Item coordinate data:
____________
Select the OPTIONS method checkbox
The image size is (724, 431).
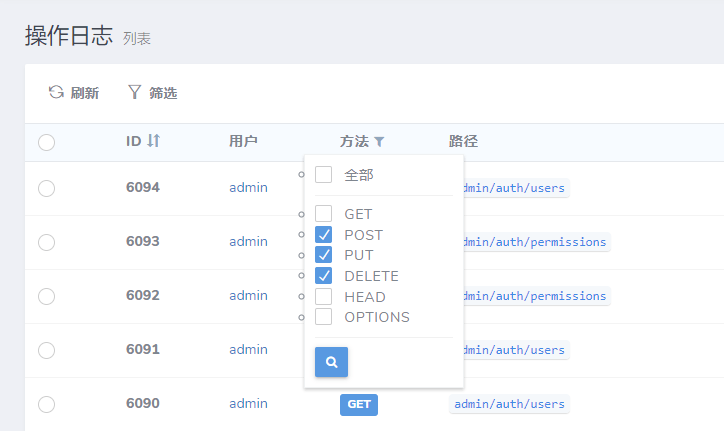tap(324, 317)
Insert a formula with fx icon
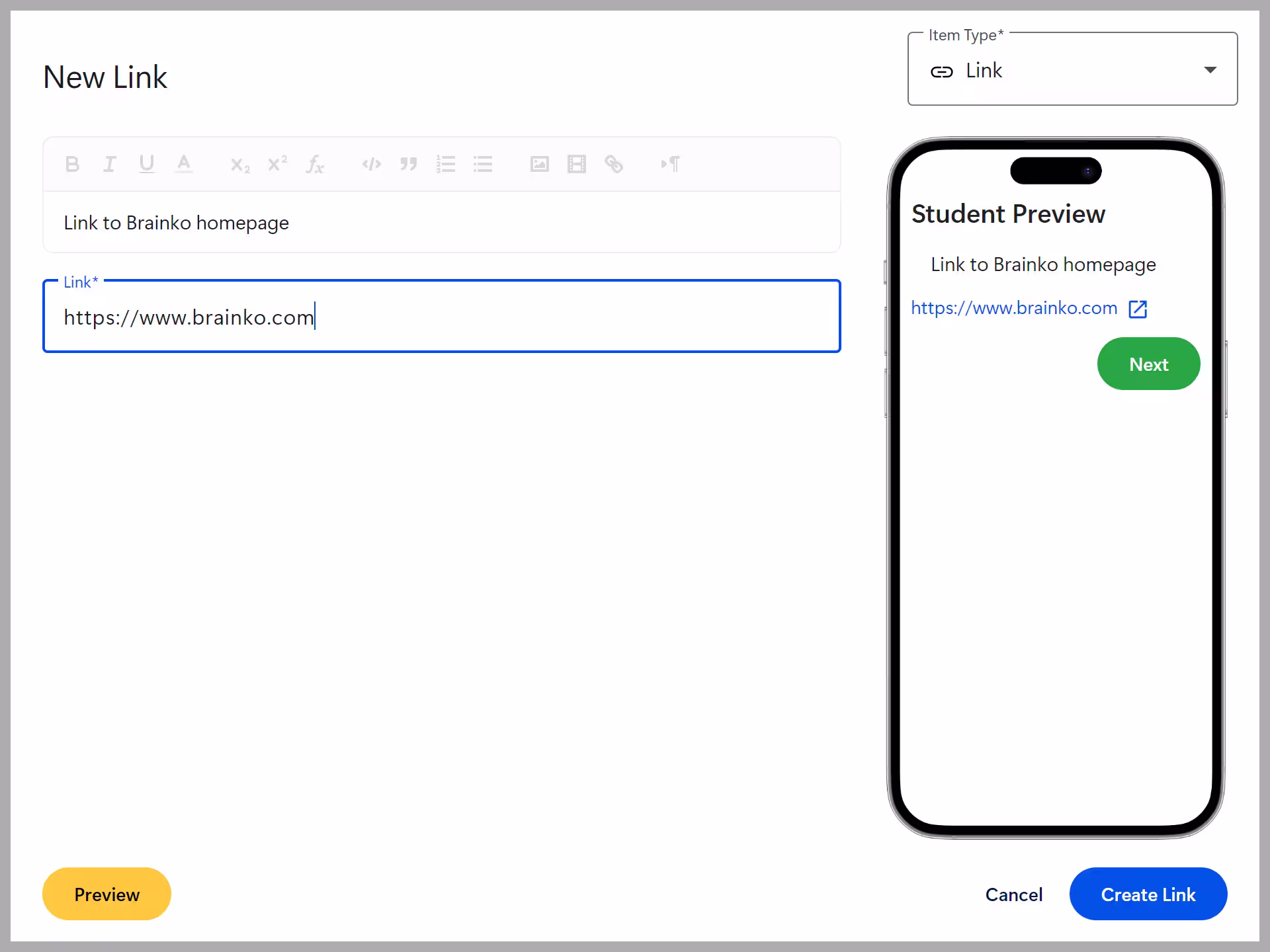 point(314,164)
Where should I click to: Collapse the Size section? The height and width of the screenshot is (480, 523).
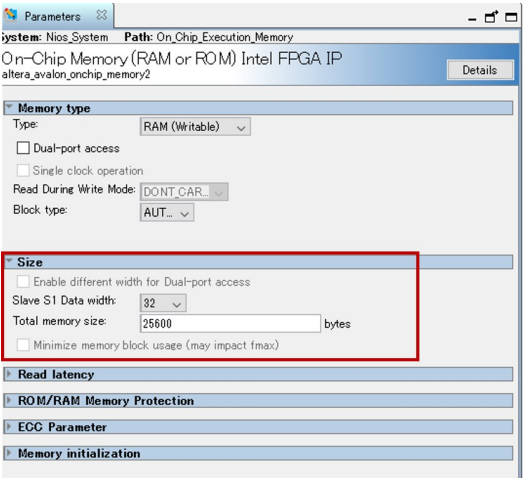pos(9,261)
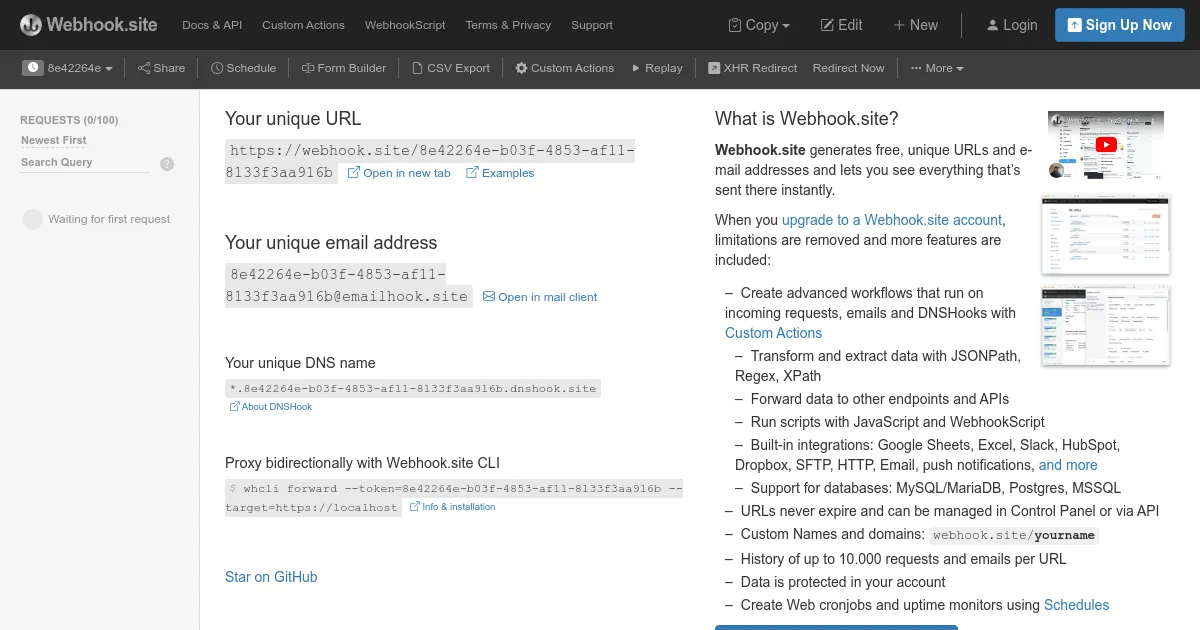Screen dimensions: 1200x630
Task: Play the YouTube video thumbnail
Action: 1105,144
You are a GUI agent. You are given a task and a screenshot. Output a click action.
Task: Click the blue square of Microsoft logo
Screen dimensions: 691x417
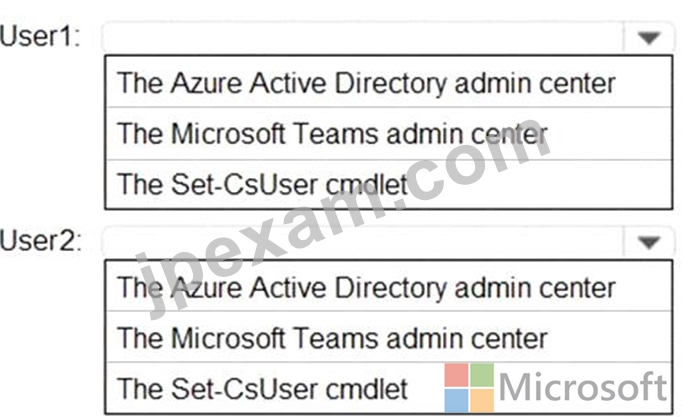click(x=456, y=401)
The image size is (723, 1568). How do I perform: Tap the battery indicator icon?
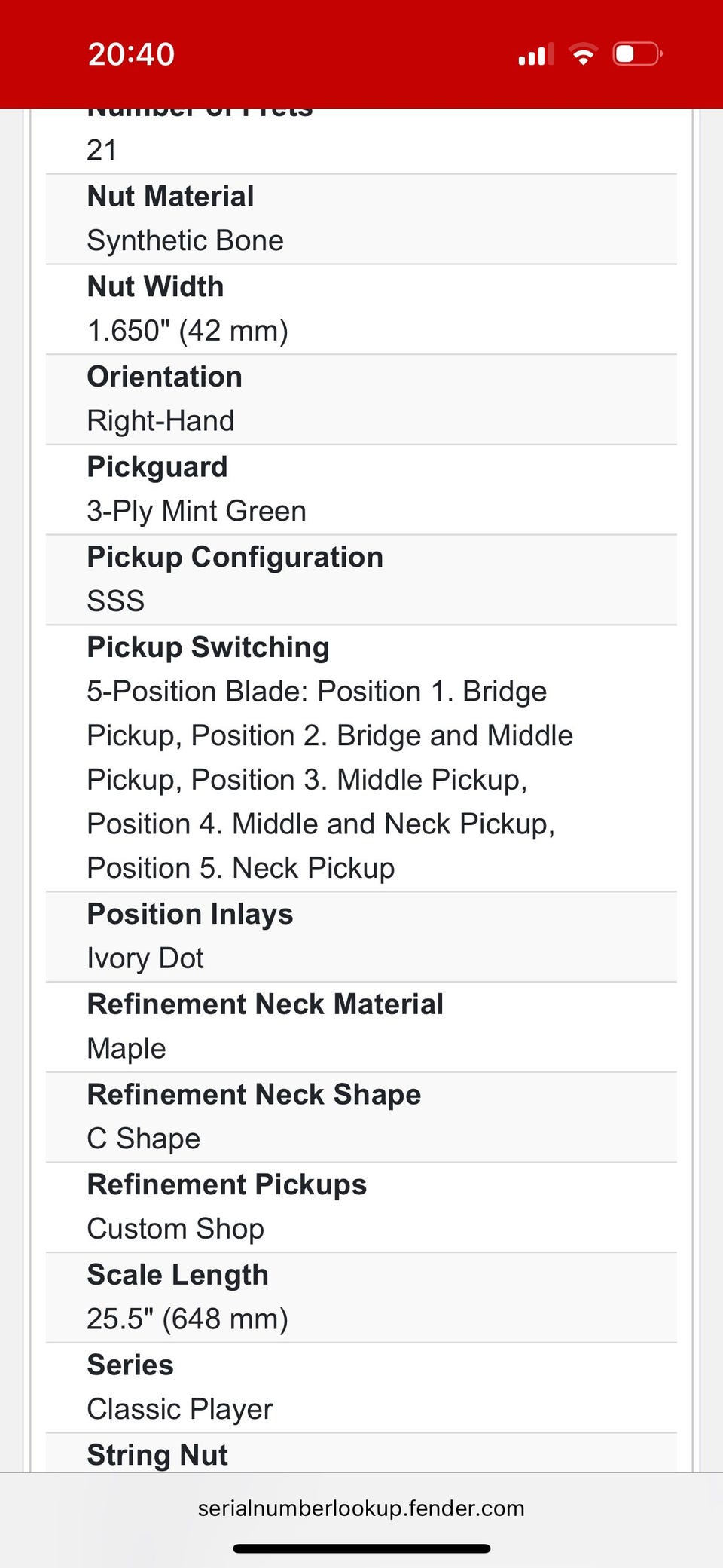tap(638, 54)
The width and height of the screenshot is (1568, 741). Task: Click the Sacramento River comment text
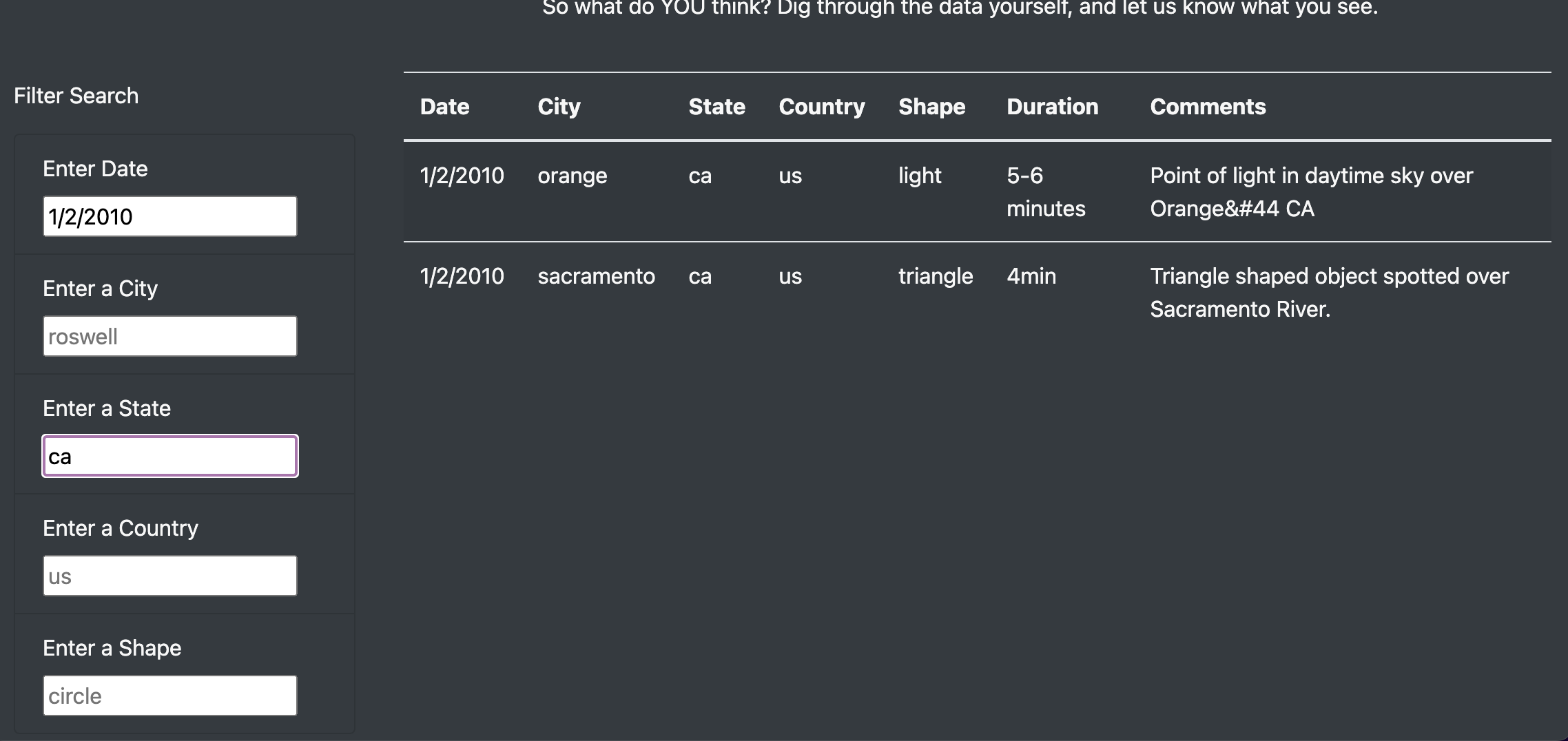tap(1329, 292)
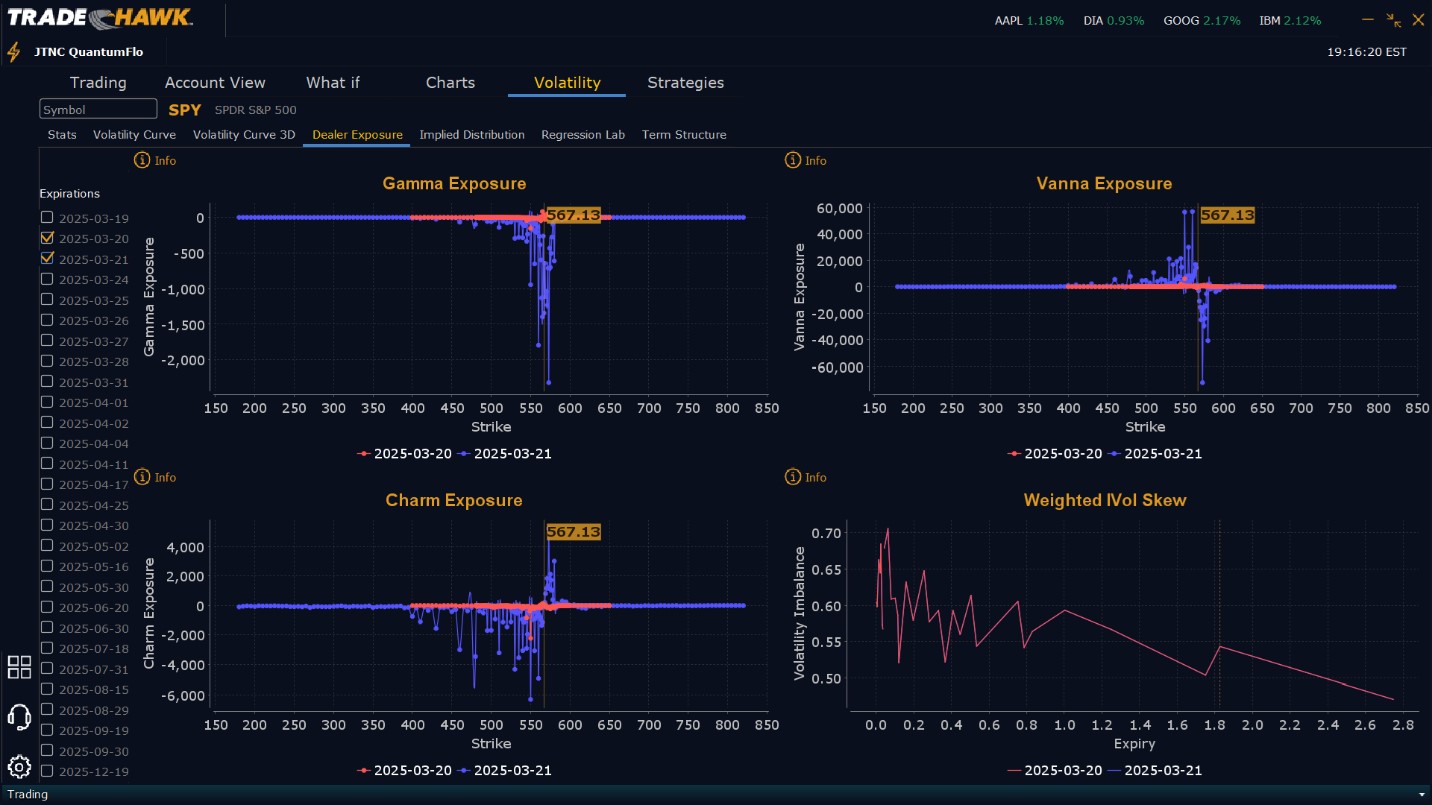Switch to the Charts tab
This screenshot has height=805, width=1432.
pos(450,82)
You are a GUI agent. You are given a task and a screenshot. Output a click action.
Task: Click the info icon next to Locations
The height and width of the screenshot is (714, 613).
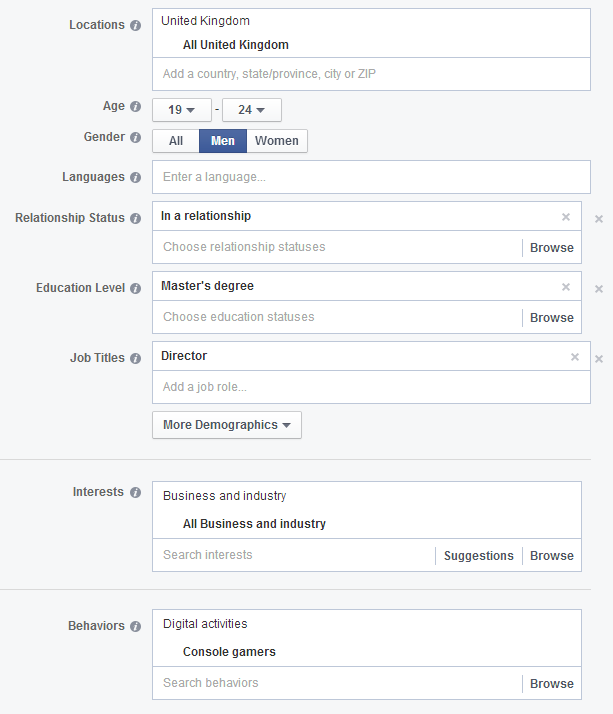tap(136, 25)
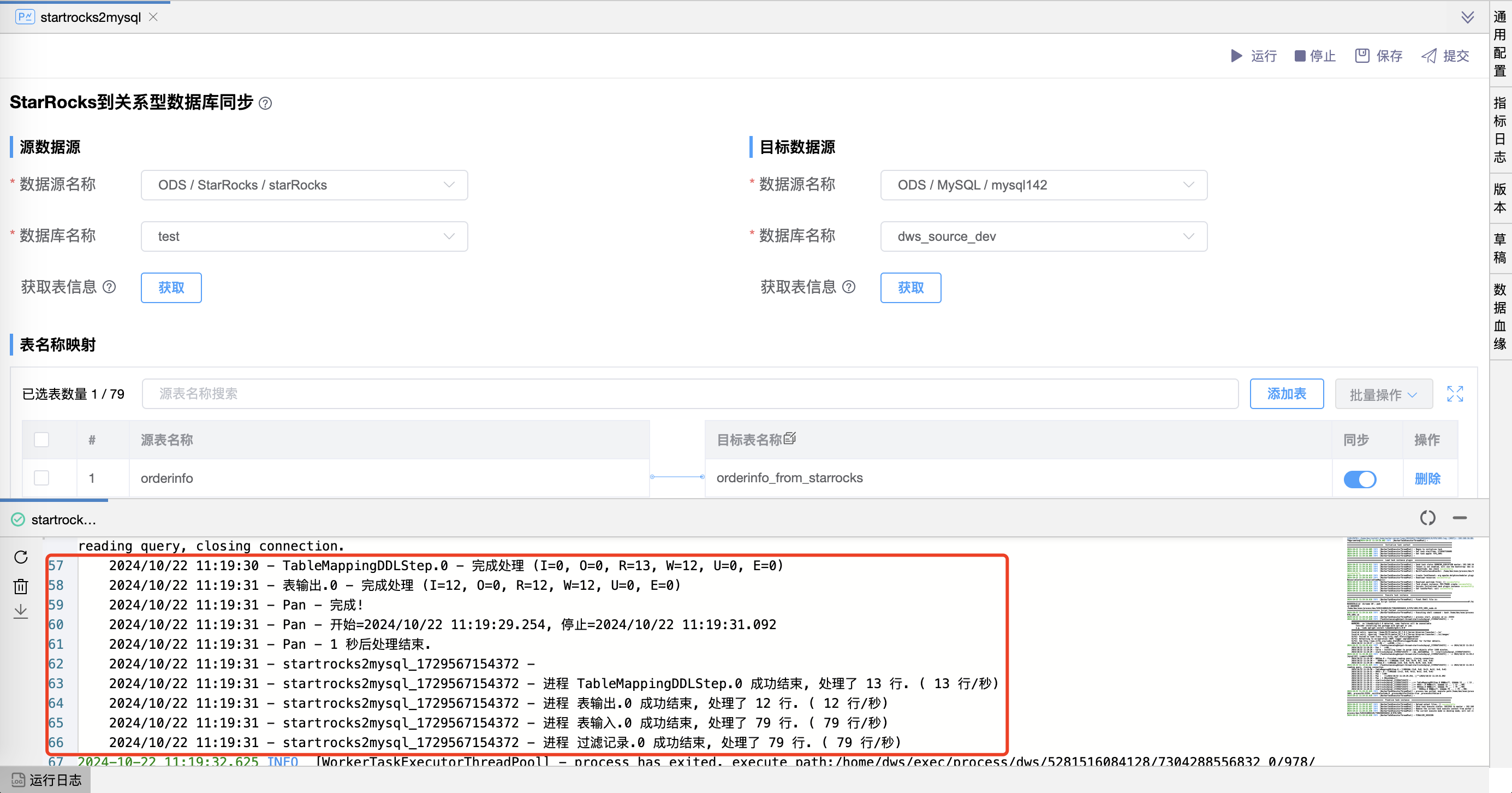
____________
AIM
Arrange all of the material above as a numbered list, one entry per line, with blank lines left out. Leave the pictures out of your answer.

OUTPUT BELOW
1. Select the OPTIONS method checkbox
2. The image size is (724, 431).
3. tap(324, 317)
4. Insert a formula with fx icon
5.  point(314,164)
6. Where should I click to: Collapse the Size section? The height and width of the screenshot is (480, 523).
7. pos(9,261)
8. Screen dimensions: 1200x630
9. Task: Play the YouTube video thumbnail
10. Action: 1105,144
11. You are a GUI agent. You are given a task and a screenshot. Output a click action.
12. Task: Click the blue square of Microsoft logo
13. Screen dimensions: 691x417
14. click(x=456, y=401)
15. The image size is (723, 1568). How do I perform: Tap the battery indicator icon?
16. tap(638, 54)
17. The width and height of the screenshot is (1568, 741). Task: Click the Sacramento River comment text
18. tap(1329, 292)
19. Switch to the Charts tab
20. This screenshot has height=805, width=1432.
21. pos(450,82)
22. You are a GUI agent. You are given a task and a screenshot. Output a click action.
23. Task: Click the info icon next to Locations
24. The height and width of the screenshot is (714, 613).
25. tap(136, 25)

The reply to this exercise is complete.